Beast by Brie Spangler, Alfred A. Knopf, October, 2016. ISBN: 9781101937167. Reviewed by John R. Clark, MLIS.
Dylan has some large roadblocks between happiness and his daily life. One is his size. At fifteen, he’s well over six feet and weighs close to 250. It’s not fat, he’s big like his dad…His late dad who died of cancer when he was three. It’s just him and his mother, still living in the house his parents bought and had such dreams for. Then there’s his appearance. He’s hairy, really, really hairy, hence the nickname his best (and only) friend JP, gave him. Because of it, everyone has called him Beast for years.
Inside, he’s not really different from the rest of his classmates. He has fears, crushes and is above average intellectually, but has found himself a literal prisoner of his best friend, who uses emotional blackmail to get Dylan to strong arm other teens who owe JP money. JP’s no saint, but readers get an inkling of what makes him tick, thanks to his conversations with both Dylan and his mother. JP’s family is rich in money, but poverty-stricken in nurture and family warmth. In fact, he’s lived in a fancy tree house in his back yard for years.

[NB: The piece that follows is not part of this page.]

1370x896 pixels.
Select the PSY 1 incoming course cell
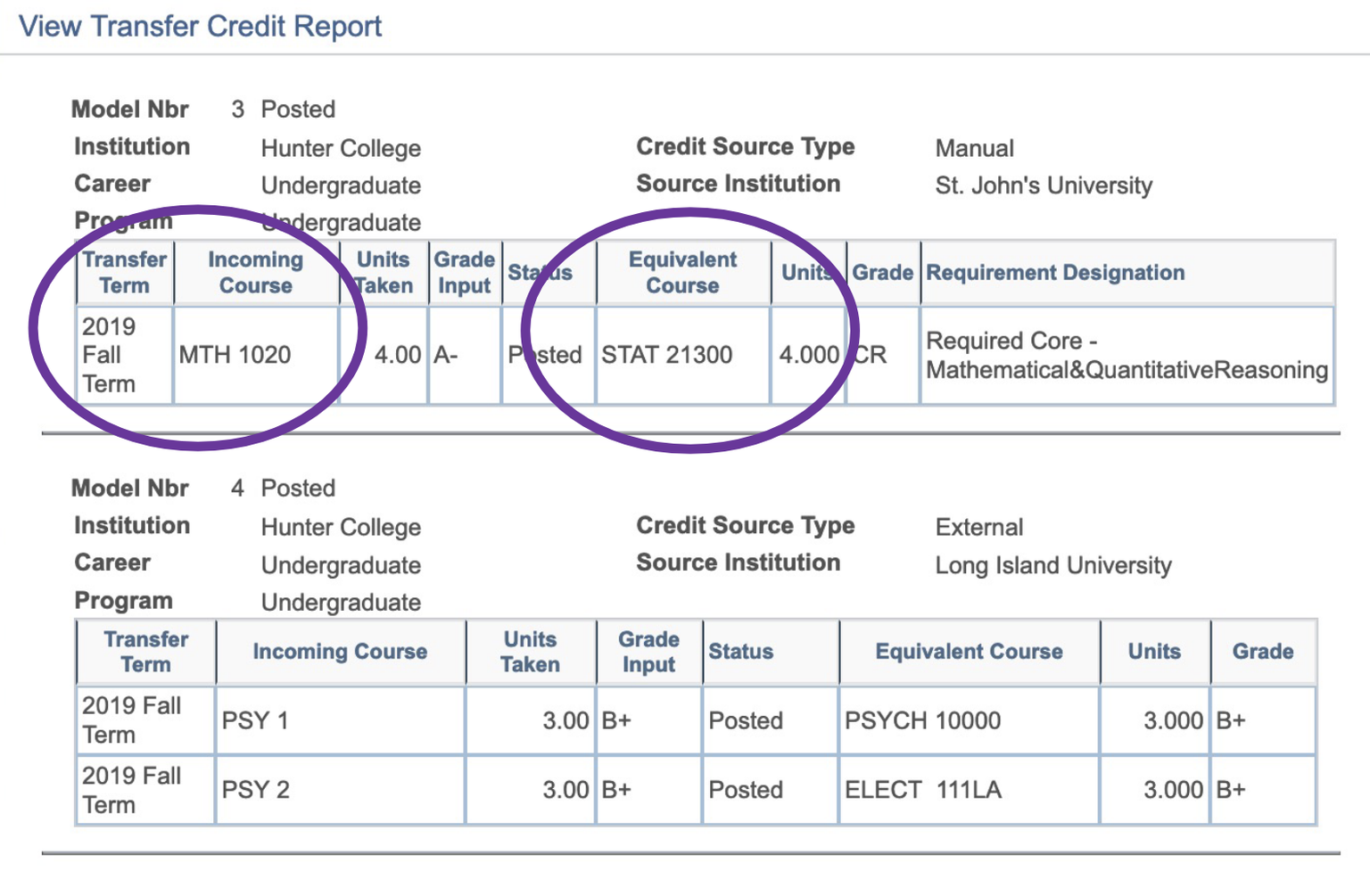click(x=255, y=720)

When junior year starts, a new edict—no hats, no long hair, coupled with a really cruel act by JP lands Dylan on the roof outside his bedroom window and he breaks his leg in the resulting fall. Mom’s worried that it was a suicide attempt, and her worry lands him in a teen therapy group. It’s there he meets Jamie who is beautiful, funny and transgender. Unfortunately, he missed hearing her share that in group because he was in a major self-pity mode.

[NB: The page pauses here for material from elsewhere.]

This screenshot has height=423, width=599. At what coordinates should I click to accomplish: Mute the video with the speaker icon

How he and Jamie navigate the uneasy path of attraction, gender issues, JP’s manipulative behavior, Dylan’s desperate wish for a cosmic sign, not to mention two moms who are on 24/7 helicopter status because of fears that their child will come to a bad end, make this a very hard book to put down. Despite language and one sex scene, it’s a very good book for school and public libraries to consider adding.